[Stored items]
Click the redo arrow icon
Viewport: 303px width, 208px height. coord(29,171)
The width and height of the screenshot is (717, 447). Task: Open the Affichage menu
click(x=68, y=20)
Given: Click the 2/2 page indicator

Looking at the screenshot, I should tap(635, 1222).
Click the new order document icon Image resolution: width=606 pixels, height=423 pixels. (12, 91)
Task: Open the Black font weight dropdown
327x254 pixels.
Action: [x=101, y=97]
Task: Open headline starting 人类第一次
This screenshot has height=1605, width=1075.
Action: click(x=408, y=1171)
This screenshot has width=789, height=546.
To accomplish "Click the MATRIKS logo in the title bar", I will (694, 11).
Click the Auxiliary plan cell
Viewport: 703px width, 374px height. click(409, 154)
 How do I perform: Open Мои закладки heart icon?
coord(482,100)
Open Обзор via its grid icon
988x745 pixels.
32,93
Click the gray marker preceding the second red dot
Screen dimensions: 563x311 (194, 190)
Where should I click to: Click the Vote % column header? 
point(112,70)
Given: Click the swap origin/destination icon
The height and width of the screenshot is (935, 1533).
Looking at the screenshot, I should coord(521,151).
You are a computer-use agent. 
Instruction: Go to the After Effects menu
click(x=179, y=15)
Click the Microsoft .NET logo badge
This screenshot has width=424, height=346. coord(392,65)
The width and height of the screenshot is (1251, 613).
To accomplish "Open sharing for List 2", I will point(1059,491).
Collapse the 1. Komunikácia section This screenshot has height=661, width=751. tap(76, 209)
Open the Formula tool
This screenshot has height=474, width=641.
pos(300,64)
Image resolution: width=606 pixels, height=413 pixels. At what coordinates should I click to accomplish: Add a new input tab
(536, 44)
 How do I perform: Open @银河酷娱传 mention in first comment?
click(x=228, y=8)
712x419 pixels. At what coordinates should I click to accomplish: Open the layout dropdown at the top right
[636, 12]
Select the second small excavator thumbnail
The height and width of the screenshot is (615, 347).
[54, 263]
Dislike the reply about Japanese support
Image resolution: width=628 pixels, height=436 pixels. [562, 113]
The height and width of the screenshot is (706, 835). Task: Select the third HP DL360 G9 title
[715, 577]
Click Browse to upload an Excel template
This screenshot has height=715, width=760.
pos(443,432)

Problem details: Copy each line in the entries above where "will" turns up.

The answer:
To accomplish "Click the MATRIKS logo in the title bar", I will (694, 11).
To accomplish "Open sharing for List 2", I will point(1059,491).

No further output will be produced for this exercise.